Prospective 29.1-year follow-up of 1905 men measured for lipoprotein mass concentrations by analytic ultracentrifugation between 1954 and 1957. Vital status was determined for 97.2% of the cohort. Blinded physician medical record and death certificate review confirmed 179 CHD deaths. Follow-up questionnaires identified 182 nonfatal myocardial infarctions and 93 revascularization procedures from 1346 (98.3%) of the surviving cohort and from the next-of-kin of 153 men who died.

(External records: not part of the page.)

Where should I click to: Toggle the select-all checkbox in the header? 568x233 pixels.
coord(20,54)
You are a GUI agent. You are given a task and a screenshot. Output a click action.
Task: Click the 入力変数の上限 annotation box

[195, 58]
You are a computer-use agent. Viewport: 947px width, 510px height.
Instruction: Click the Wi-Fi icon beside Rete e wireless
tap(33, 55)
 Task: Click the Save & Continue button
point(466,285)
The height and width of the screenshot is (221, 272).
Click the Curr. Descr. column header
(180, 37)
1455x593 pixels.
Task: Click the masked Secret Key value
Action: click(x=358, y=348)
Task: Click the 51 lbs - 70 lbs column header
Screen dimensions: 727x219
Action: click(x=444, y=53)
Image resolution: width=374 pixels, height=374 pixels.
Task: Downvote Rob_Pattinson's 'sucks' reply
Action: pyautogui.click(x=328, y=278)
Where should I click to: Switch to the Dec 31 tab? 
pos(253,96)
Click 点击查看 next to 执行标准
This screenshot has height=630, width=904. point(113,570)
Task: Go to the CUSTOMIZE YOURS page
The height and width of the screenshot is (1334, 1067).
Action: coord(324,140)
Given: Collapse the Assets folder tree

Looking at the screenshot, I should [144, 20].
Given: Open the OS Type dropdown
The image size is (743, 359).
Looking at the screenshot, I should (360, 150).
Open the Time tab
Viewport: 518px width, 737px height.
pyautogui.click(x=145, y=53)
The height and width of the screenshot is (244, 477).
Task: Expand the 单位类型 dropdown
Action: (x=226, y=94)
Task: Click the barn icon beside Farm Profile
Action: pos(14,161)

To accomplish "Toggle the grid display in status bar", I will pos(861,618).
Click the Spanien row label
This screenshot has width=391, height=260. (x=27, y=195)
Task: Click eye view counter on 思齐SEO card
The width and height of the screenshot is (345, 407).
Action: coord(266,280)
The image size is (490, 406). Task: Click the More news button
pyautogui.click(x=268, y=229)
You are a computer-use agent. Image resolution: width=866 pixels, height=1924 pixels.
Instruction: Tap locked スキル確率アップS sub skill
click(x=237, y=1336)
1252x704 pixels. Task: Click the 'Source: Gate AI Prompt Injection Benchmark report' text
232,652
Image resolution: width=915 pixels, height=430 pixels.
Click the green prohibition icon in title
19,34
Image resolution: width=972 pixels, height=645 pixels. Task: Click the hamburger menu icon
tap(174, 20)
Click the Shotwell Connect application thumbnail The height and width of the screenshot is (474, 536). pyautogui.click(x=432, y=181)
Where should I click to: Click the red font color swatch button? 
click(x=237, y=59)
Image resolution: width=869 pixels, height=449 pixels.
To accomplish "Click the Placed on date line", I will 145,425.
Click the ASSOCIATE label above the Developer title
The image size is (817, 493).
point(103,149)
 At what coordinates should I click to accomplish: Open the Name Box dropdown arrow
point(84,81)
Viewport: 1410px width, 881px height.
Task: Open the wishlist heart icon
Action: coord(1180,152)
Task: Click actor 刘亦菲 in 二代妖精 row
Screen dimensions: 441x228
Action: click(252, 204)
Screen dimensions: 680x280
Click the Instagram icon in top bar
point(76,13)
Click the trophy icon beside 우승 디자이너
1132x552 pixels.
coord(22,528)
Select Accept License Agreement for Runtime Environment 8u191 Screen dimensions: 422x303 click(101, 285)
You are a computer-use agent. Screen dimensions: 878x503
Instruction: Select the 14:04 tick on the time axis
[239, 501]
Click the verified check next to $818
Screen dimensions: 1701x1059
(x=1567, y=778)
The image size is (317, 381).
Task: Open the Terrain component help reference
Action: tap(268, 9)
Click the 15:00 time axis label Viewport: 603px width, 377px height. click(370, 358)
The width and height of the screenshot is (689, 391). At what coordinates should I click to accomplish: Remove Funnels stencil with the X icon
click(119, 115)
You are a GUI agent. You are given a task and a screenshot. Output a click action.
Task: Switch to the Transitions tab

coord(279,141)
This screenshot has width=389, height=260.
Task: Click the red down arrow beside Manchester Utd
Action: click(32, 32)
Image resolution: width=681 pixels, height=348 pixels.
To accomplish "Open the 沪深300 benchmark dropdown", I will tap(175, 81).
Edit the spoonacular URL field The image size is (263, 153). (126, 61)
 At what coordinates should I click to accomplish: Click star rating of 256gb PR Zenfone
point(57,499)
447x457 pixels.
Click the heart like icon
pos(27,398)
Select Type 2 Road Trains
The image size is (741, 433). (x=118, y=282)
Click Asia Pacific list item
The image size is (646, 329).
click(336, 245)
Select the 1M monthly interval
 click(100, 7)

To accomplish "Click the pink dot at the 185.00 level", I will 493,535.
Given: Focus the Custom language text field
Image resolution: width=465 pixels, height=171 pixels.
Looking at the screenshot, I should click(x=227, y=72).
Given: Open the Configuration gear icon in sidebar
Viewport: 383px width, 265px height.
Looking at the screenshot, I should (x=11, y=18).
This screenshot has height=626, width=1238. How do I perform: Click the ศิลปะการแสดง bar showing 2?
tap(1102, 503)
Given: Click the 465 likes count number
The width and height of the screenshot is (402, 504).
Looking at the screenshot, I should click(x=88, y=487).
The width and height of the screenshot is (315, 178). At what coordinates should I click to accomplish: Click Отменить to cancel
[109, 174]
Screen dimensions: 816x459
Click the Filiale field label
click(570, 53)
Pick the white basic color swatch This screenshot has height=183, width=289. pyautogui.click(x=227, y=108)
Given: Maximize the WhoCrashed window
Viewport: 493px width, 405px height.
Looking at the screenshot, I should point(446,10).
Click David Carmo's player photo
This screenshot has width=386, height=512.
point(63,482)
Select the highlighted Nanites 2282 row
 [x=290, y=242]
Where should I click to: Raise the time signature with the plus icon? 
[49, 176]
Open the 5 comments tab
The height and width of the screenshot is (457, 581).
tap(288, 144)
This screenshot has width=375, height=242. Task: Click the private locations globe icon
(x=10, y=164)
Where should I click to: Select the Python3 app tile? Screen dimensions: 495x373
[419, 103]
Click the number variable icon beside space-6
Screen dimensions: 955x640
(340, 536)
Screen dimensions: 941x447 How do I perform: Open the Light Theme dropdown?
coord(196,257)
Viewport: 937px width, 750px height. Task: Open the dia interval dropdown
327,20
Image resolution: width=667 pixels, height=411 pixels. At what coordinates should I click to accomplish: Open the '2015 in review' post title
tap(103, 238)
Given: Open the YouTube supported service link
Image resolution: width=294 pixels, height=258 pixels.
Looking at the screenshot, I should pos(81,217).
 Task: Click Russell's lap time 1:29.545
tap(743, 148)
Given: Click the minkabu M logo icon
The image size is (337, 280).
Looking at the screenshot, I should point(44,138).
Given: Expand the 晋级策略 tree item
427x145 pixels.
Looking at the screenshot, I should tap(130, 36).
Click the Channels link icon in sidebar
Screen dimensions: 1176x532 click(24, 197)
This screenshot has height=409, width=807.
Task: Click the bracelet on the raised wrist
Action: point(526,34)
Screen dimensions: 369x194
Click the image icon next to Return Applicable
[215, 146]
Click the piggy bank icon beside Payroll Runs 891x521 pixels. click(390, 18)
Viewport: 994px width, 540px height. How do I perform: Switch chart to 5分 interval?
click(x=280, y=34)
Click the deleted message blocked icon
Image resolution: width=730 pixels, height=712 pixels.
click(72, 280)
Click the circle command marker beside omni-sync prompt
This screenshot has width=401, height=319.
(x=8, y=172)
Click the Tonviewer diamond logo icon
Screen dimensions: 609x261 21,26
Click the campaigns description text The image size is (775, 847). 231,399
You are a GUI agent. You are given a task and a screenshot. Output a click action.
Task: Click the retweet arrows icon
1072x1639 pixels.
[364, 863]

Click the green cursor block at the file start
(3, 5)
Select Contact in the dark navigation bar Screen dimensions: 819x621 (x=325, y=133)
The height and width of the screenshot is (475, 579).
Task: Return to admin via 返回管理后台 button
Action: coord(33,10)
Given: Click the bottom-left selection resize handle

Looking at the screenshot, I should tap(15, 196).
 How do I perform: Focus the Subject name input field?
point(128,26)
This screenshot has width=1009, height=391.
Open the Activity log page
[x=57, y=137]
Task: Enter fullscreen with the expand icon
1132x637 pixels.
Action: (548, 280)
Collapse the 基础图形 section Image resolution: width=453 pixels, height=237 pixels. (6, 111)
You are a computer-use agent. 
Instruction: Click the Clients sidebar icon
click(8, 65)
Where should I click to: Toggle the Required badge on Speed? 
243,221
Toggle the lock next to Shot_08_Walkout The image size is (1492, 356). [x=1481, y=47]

When adjusted for age, total incident CHD was inversely related to HDL2-mass (P=0.0001) and HDL3-mass (P=0.02), and concordantly related to LDL-mass (P<10(-11)), IDL-mass (P<10(-7)), and small (P<10(-7)) and large VLDL-mass concentrations (P=0.003). The hazard reduction per mg/dl of HDL was greater for HDL2-mass than HDL3-mass (P=0.04). The lowest quartiles of both HDL2-mass (P=0.007) and HDL3-mass (P=0.001) independently predicted total incident CHD when adjusted for traditional risk factors. Risk for premature CHD (≤65 years old) was significantly greater in men within the lowest HDL2 (P=0.03) and HDL3 quartiles (P=0.04) and having higher LDL-mass concentrations (P=0.001). Serum cholesterol's relationship to incident CHD (P<10(-8)) was accounted for by adjustment for LDL-mass concentrations (adjusted P=0.90).
Lipoprotein subfractions differ in their relationship to CHD.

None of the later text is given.